Fire At Will – Life Goes On LP (KROD)
Life Goes Out is the third LP by French melodic hardcore Fire At Will. After listening to a lot of newer melodic hardcore bands it makes me think Rise Against is more influential than I would have ever thought. Fire At Will plays an aggressive brand of Rise Against/Strung Out/Good Riddance with tough breakdowns, high energy and melody.   – Ed Stuart

The Forty Nineteens – Rebooted LP (Self-Release)
This is the 2nd LP by this Temecula, CA band (I believe) and they also have quite a few EP’s under their studded belt as well.  They play loud, solid, black slacks black biker jacketed, bar brawling rock n’ roll. They even have a piano player!  To me it’s similar sounding to maybe San Diego’s Dragons (I miss them so) and newer Social Distortion stuff. They list Dramarama, The Plimsouls and Tom Petty as influences as well, which I certainly hear infused in their music as well. They’ve got songs about Zombies, Selfies, and Dodge Chargers, there’s something even for the kids on this record! I would love to see a New Trocaderos/Forty Nineteens tour someday. If any of the band members of either band is reading this, look each other up and make it happen!  - J Castro

Foster Care – Sterilization LP (Total Punk)

Task to complete:
Please copy the album reviews word for word, starting with the words "Life Goes Out" and stopping after "Rebooted LP (Self-Release)".

Provided material:
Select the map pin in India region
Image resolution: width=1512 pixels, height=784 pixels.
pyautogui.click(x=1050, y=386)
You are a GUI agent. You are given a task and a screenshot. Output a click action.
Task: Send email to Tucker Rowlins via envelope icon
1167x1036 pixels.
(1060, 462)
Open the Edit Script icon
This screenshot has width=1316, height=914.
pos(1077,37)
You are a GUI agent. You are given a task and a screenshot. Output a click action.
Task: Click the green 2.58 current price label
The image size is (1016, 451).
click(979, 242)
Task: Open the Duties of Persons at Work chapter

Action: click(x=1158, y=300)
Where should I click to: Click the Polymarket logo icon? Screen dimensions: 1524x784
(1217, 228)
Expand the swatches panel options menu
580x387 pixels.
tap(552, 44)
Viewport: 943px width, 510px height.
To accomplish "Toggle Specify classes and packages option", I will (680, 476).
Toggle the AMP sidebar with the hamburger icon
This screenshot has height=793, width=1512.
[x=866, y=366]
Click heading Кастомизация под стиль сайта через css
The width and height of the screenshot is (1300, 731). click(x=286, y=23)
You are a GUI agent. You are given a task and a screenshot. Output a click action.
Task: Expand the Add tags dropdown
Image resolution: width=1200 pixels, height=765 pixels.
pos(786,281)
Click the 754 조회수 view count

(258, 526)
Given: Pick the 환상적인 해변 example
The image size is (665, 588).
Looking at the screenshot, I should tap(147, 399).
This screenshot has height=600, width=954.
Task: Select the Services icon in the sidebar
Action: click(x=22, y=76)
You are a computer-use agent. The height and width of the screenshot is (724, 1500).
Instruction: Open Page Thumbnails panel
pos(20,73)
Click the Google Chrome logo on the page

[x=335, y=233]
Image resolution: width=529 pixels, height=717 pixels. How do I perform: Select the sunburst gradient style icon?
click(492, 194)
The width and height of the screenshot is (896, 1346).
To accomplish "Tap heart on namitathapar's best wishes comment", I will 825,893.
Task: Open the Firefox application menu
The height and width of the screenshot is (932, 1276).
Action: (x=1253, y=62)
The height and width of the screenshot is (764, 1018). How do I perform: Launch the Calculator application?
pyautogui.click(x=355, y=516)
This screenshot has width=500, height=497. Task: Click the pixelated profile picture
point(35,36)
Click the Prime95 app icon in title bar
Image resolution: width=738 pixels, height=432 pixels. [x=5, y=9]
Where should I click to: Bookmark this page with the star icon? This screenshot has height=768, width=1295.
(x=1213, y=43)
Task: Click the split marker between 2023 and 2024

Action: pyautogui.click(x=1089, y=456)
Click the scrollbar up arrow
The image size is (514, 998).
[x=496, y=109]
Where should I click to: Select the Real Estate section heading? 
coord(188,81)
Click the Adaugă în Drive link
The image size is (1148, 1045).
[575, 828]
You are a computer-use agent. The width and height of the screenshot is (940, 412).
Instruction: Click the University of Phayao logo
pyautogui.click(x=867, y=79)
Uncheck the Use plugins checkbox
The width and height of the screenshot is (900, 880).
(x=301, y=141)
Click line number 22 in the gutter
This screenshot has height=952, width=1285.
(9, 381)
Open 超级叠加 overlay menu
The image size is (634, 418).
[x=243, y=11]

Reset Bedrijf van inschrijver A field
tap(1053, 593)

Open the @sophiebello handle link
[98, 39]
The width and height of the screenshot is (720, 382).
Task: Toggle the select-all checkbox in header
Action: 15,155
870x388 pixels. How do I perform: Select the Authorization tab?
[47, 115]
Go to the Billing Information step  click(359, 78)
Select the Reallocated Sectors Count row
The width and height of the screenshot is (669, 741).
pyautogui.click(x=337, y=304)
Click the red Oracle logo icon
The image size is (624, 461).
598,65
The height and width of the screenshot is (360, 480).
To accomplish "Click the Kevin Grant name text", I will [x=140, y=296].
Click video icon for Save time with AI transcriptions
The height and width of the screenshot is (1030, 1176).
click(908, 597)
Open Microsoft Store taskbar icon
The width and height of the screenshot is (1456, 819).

Solution for this exercise:
Life Goes Out is the third LP by French melodic hardcore Fire At Will. After listening to a lot of newer melodic hardcore bands it makes me think Rise Against is more influential than I would have ever thought. Fire At Will plays an aggressive brand of Rise Against/Strung Out/Good Riddance with tough breakdowns, high energy and melody.   – Ed Stuart

The Forty Nineteens – Rebooted LP (Self-Release)